(Records shown Opens)

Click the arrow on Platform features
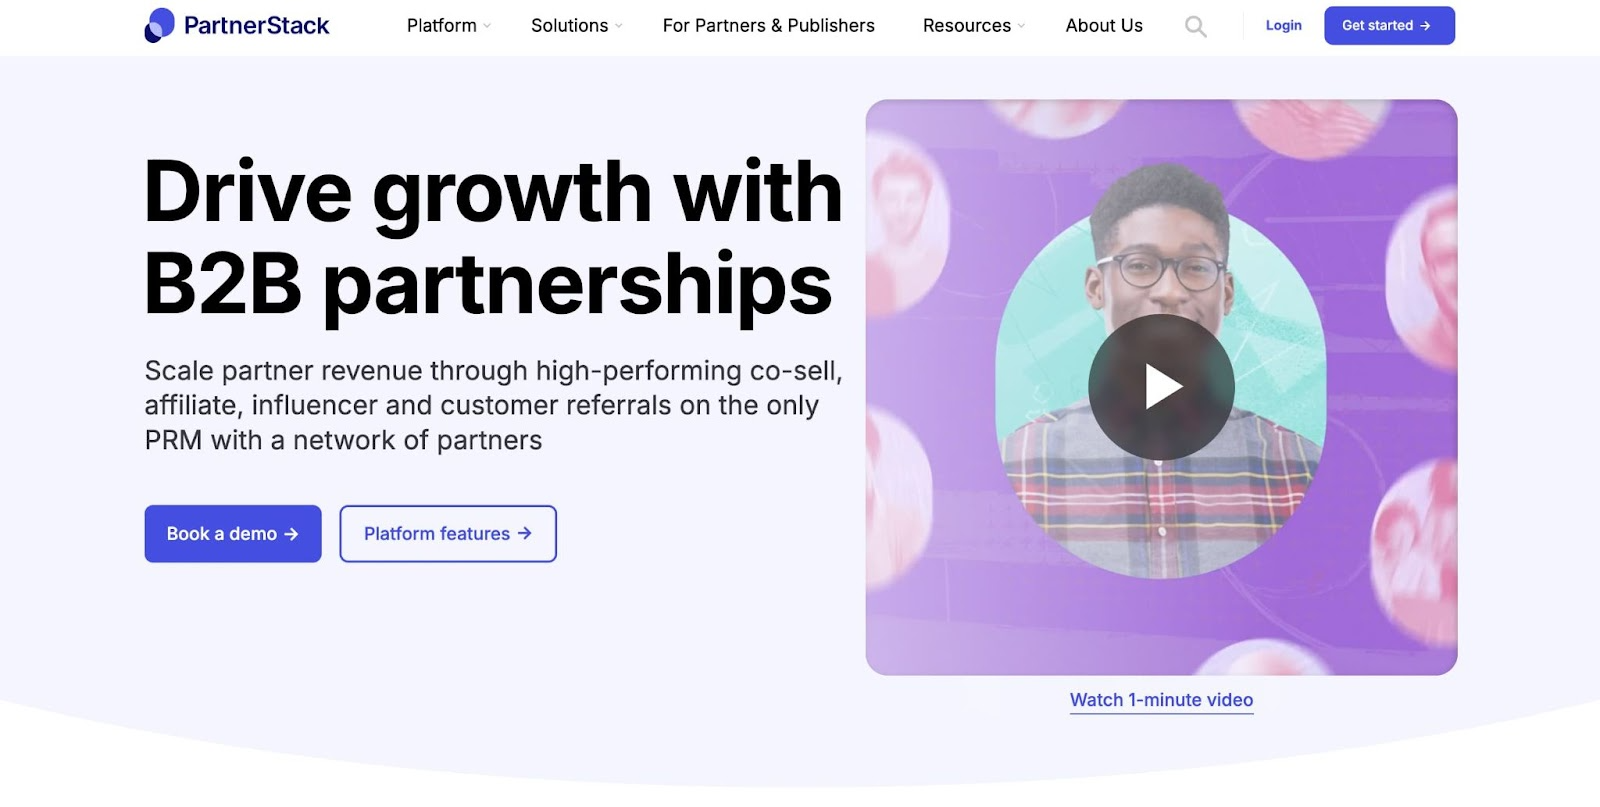The height and width of the screenshot is (807, 1600). (x=524, y=533)

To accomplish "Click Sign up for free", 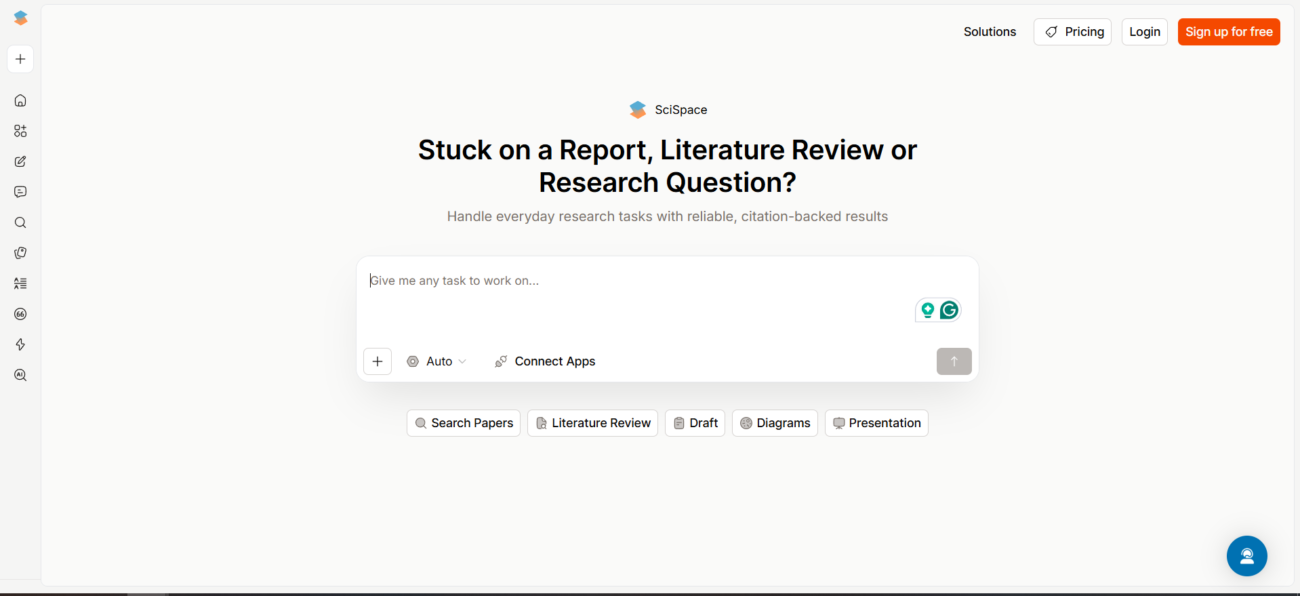I will pyautogui.click(x=1228, y=32).
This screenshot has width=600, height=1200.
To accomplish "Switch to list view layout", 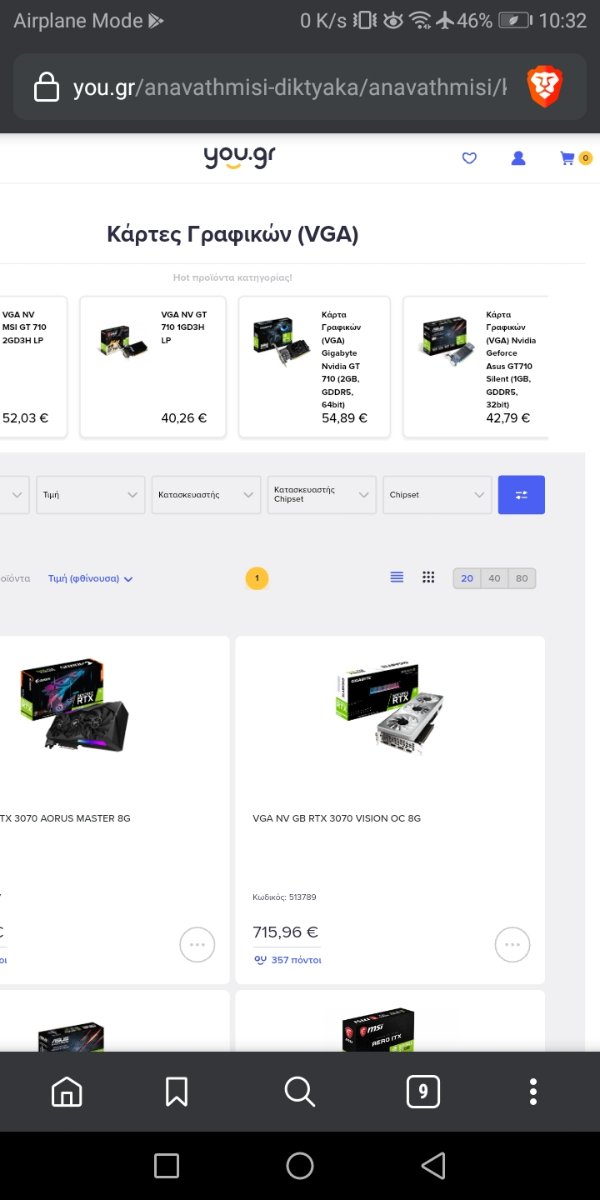I will pos(397,577).
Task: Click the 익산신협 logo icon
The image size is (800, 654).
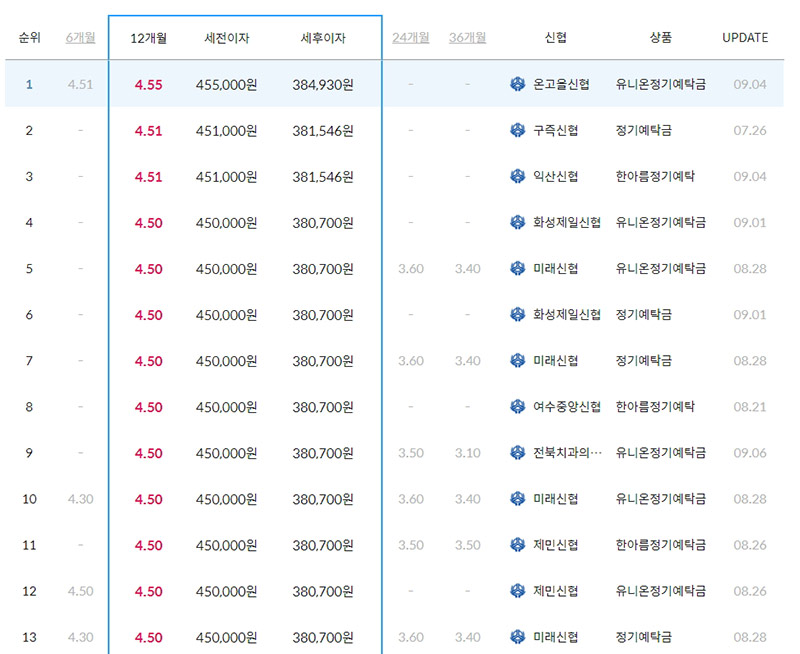Action: tap(516, 176)
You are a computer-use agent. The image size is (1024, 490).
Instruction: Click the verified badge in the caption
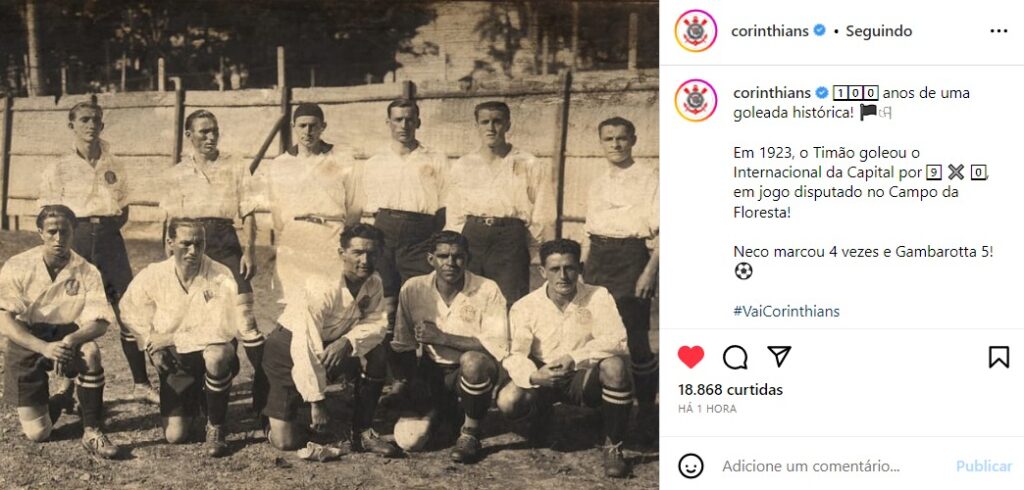[x=822, y=93]
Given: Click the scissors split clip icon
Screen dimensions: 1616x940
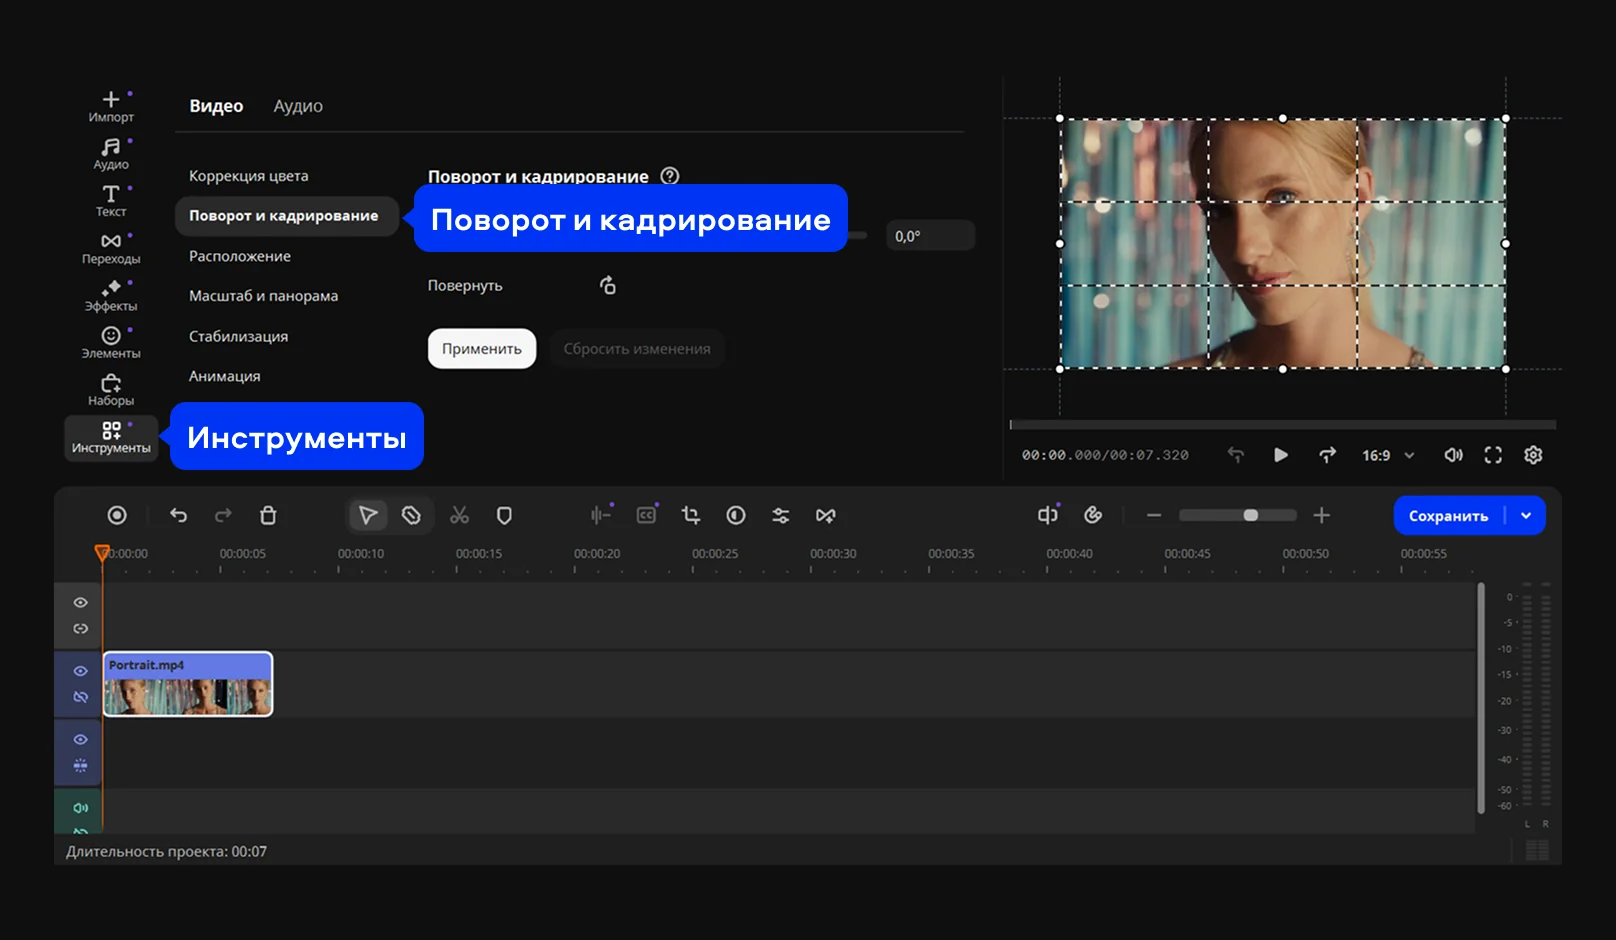Looking at the screenshot, I should 459,515.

(Records shown Closes)

Work required =
Exactly the lines from the one holding "You are a computer-use" through the last line of the entries, both included, are to be duplicated; leave the pictures out.

Answer section =
You are a computer-use agent. The image size is (1024, 490).
Instruction: Click the verified badge in the caption
[x=822, y=93]
Given: Click the scissors split clip icon
Screen dimensions: 1616x940
Looking at the screenshot, I should 459,515.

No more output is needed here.